The aim of this contribution is sharing the experience of including a system of learning and engaging activities in the courses of Building Structures Analysis for Architecture students. In Spain, an architect is not only a designer but also kind of a building engineer that may respond for the construction details, the building structures, and the mechanical systems. Part of the Architecture students are not very fond of technical issues. For more than fifteen years and in order to encourage these students curiosity in structural concepts, the group of teachers of the Building Structures Department at CEU San Pablo University have included different strategies of learning innovation in their courses. Besides, during the pandemic, they have implemented the main ideas laid in those strategies in their online classes.

The design essence of these activities may be useful for other STEM lecturers. But sometimes they may hesitate: is it worth it wasting time preparing and developing these proposals? How to check if an innovation experience will work before trying it with our students? When using them in a course may be convenient? What if the effort required does not produce the desired result?

The key may be not in those questions but in listening to the class: Are all students engaged, doing their best? Could we improve their learning experience by designing SMART activities? How could we make the students work for it?

Key Terms in this Chapter

Epistemic Emotions: Surprise, curiosity, confusion. Emotions produced by a cognitive incongruity, something that turns to be different from what was expected. This type of emotions is proven to promote the students motivation to learn more.

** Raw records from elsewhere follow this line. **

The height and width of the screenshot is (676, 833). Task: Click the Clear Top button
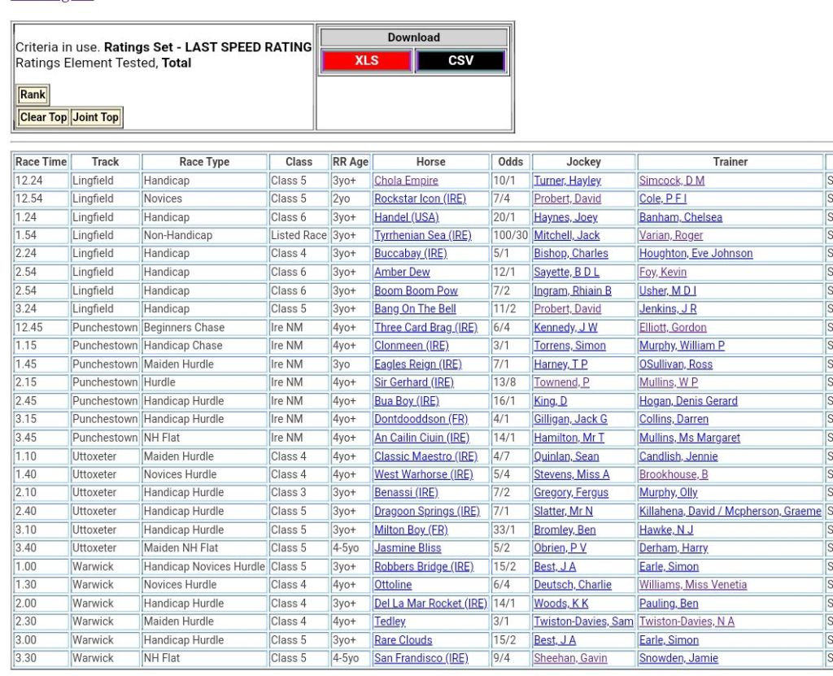43,117
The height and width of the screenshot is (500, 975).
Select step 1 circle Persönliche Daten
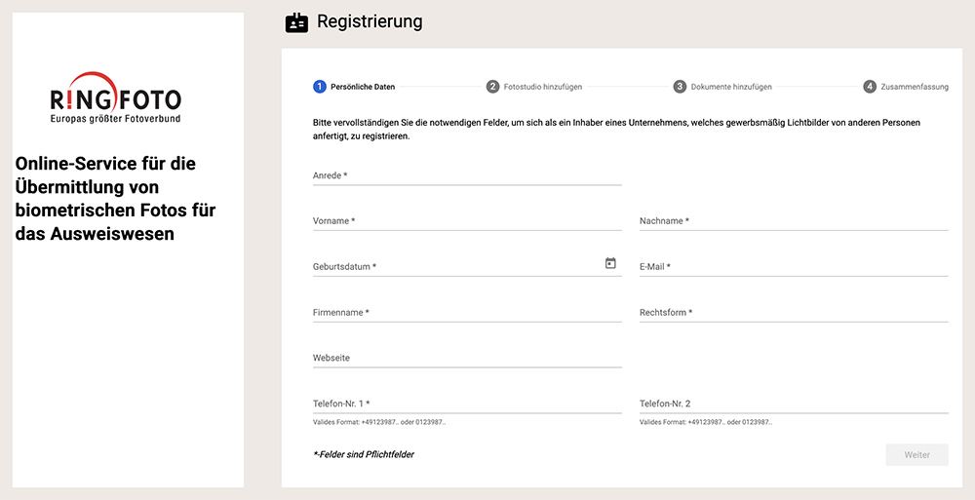(320, 87)
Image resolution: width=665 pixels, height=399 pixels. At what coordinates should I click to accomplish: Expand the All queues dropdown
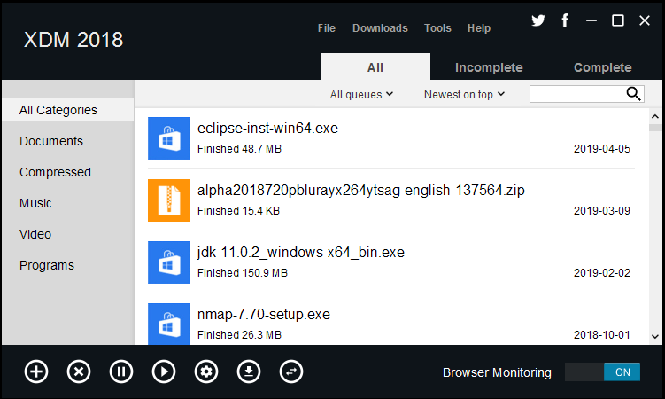pos(361,94)
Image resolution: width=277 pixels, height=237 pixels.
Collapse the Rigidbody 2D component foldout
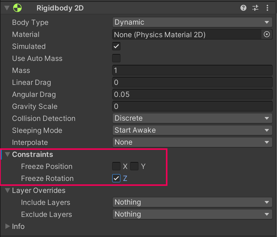pos(7,8)

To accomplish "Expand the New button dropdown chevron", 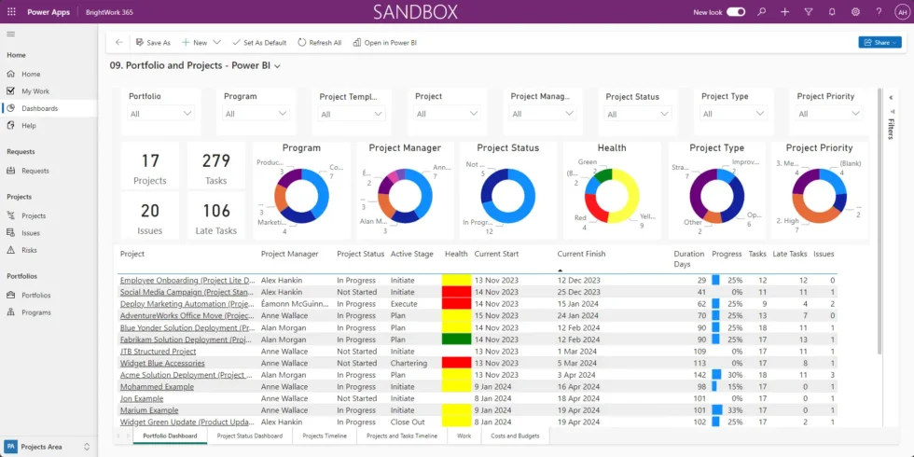I will click(216, 42).
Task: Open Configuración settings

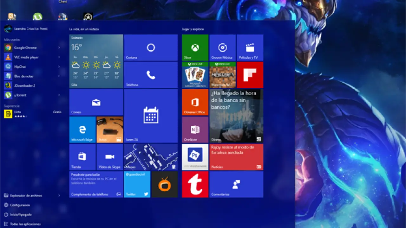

Innovation Learning Activity: Strategies implemented during a learning process to make it more effective. Usually designed applying game principles.

Stagnation: Not moving, lack of development, lack of analysis of what is wrong and lack of improvement purpose.

SMART Activity: Specific, Measurable, Achievable, or/and Assignable, Relevant or/and Realistic and Time Bound assignment, task or piece of work designed to be developed by the students to improve their learning process.

Parametric Tests or Exams: Tests or exams made up of problems with the same statement but different data. These tests allow the students to work together and at the same time submitting individual results.

STEM: Abbreviation of Science, Technology, Engineering and Mathematics. Basic subjects essential for Architects and Engineers that usually are not embraced with motivation by students.

Learning Environment: All that surrounds the student or the class group when the learning process is taking place. Both physical environment and psychological environment affect the learning process.

Achievement Emotions: Joy and pride, frustration, or shame. Emotions tied to achievement activities or achievement outcomes. These emotions, when well directed, can improve the learning process.

Gamification: Addition of game elements to activities that are not developed in playing environments.

Learning Process: Set of steps taken by a student when acquiring knowledge. Learning is a not a sudden action, it takes time. What happens along that time may modify the effectiveness of the process.

Make the Students Work for It: Expression that means students should be the main characters of their learning process. Lecturers must help them to abandon the bit-part actor role.